Ernle Money’s success in the 1970 general election was a surprise.

Harold Wilson’s Labour Party had expected to win the election, and Ipswich – whose MP at the time was Solicitor General Sir Dingle Foot – was not considered a particularly marginal seat.

In the event the Conservatives under Edward Heath won the election and Mr Money scraped into the House of Commons by the tiny margin.

He was well regarded in the town as a good constituency MP.

Mr Weetch remembers him as a formidable opponent – who ultimately became a good friend.

He said: “Ernle Money and I fought each other in the spring and autumn of 1974. It was the time of rising inflation, deteriorating industrial relations and a climate of great political polarisation.”

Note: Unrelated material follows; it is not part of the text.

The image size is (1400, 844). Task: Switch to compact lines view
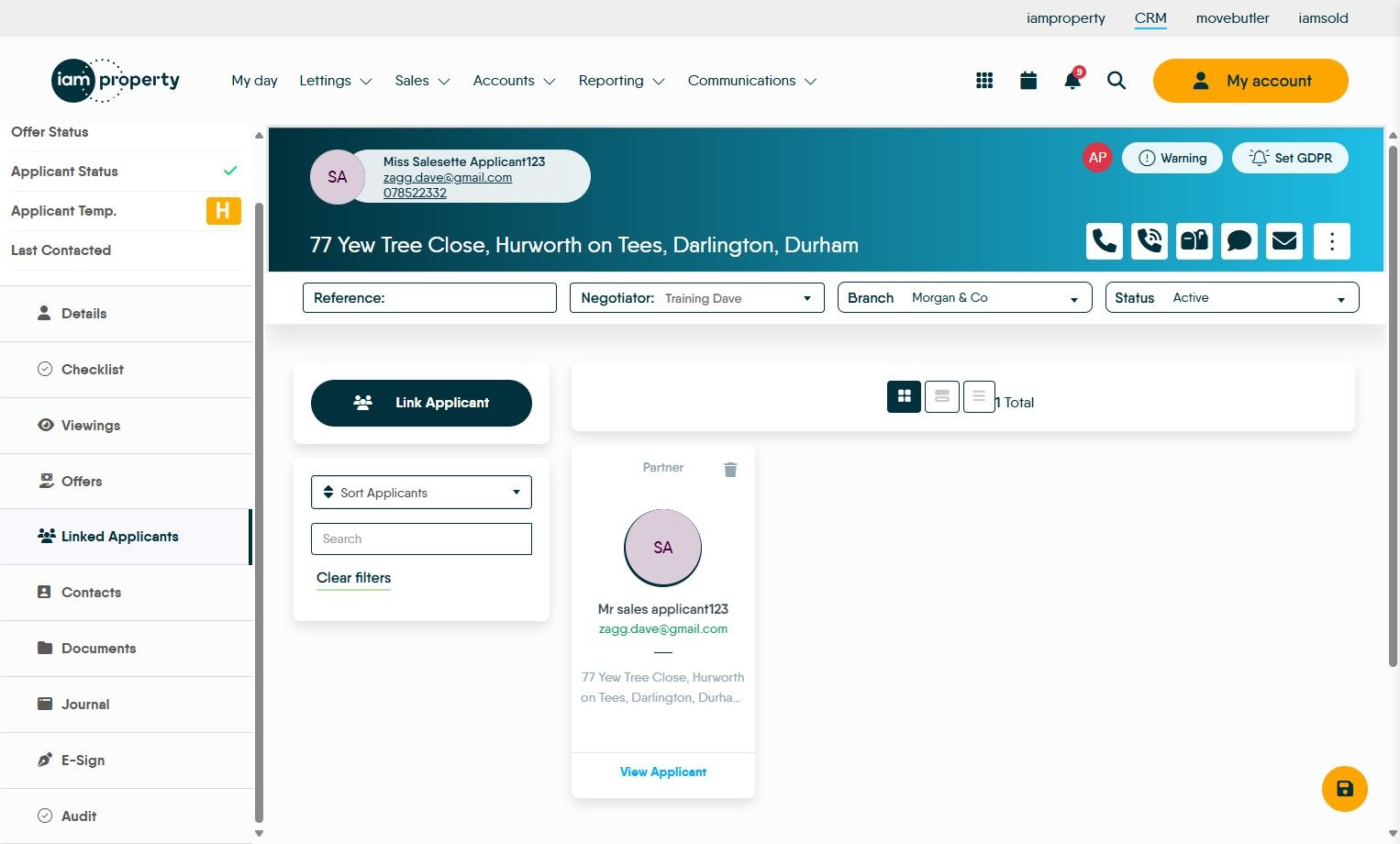pos(979,396)
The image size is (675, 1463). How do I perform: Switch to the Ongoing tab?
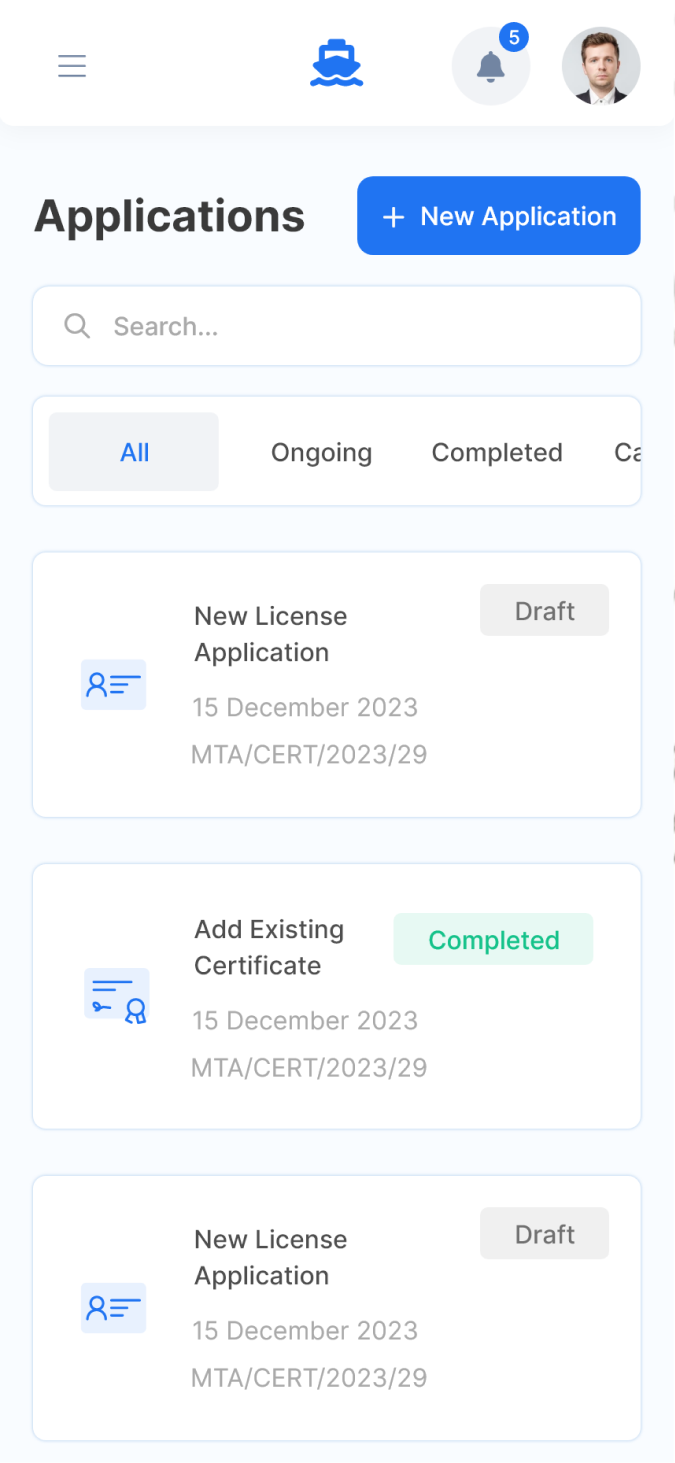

Mr Weetch admitted that there had been some harsh words exchanged between the two men during the election campaigns – but they got to know one another well after 1974.

“He helped me on certain issues, and in fact I asked him to chair a report into football violence which was a big problem at the time.

“His great ability was to put people at ease and be able to talk to them about their problems – he was a ‘pavement politician’ before that became fashionable.”

Ipswich Conservative chairman Liz Harsant knew Mr Money and was sorry to hear the news: “It is very sad for his family, he did a great deal for the town and for the party in the town,” she said.

And current Ipswich MP Ben Gummer was boosted by Mr Money during his campaign in 2010.

“He came out with me one day, he was still very interested in the town and the older voters all remembered him very fondly. He was an important figure in the town and I’m very sorry to hear this news,” he said.